ASSIGNMENT
Of the entries below, repeat exactly only those lines from the one containing "Activate the microphone voice input icon" through the last line, with pictures omitted.

Stored records:

>>>>

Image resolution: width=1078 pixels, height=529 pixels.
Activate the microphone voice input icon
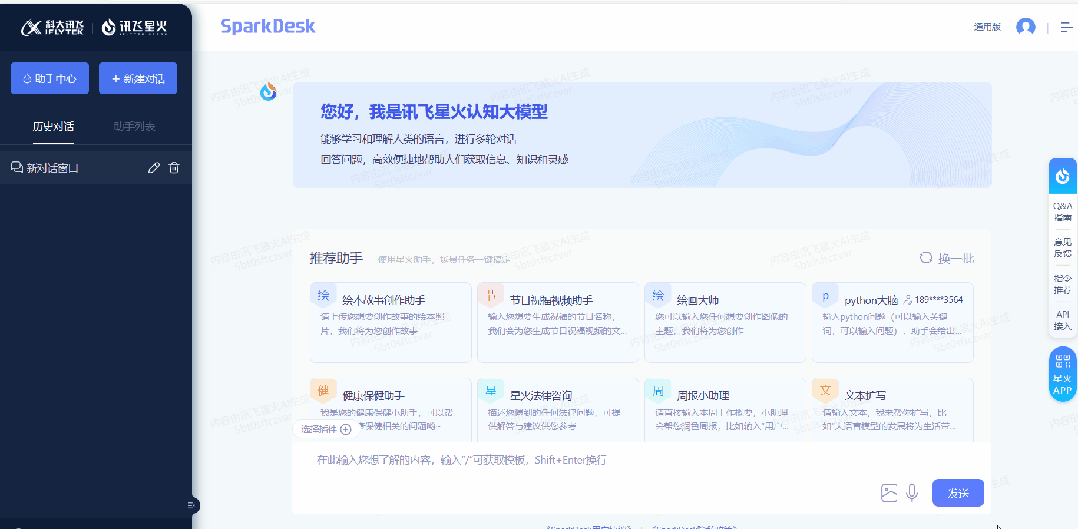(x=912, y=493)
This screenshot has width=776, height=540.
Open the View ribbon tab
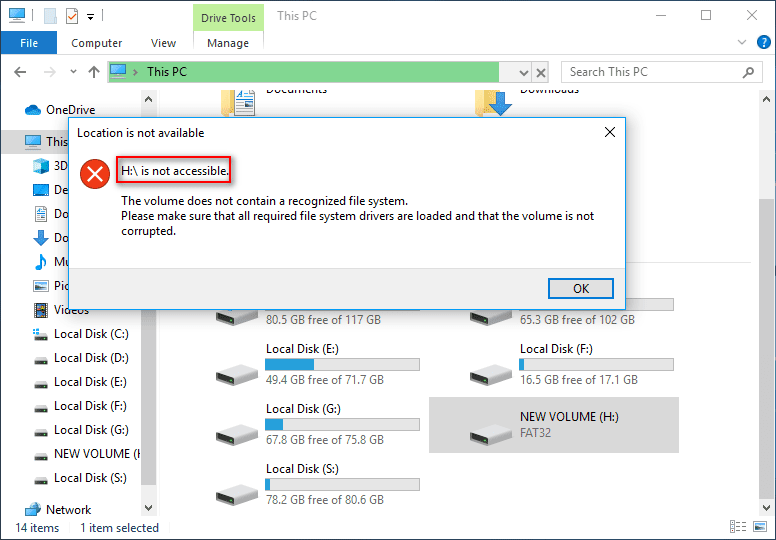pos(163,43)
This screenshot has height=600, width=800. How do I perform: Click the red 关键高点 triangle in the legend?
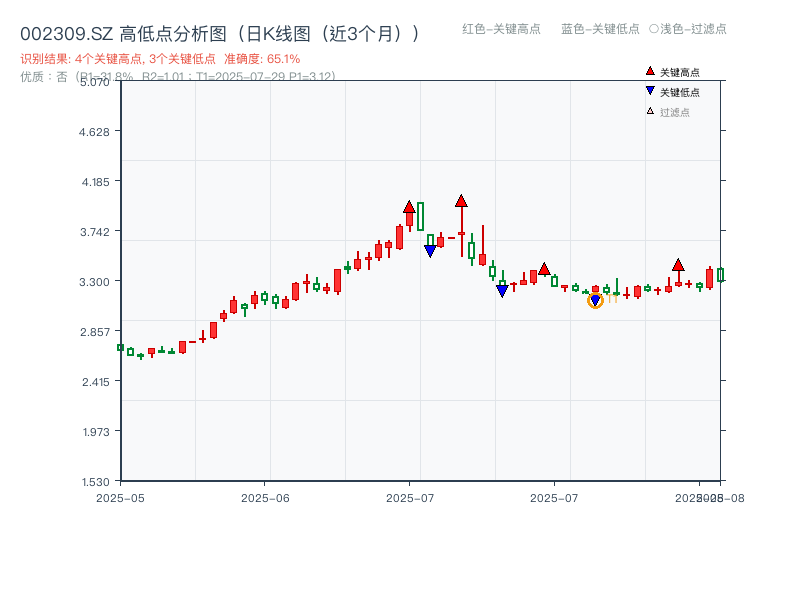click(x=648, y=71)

<<<<

EXPECTED ANSWER
Activate the microphone voice input icon
(x=912, y=493)
This screenshot has width=776, height=540.
Open the View ribbon tab
pos(163,43)
This screenshot has height=600, width=800. How do I perform: Click the red 关键高点 triangle in the legend?
click(x=648, y=71)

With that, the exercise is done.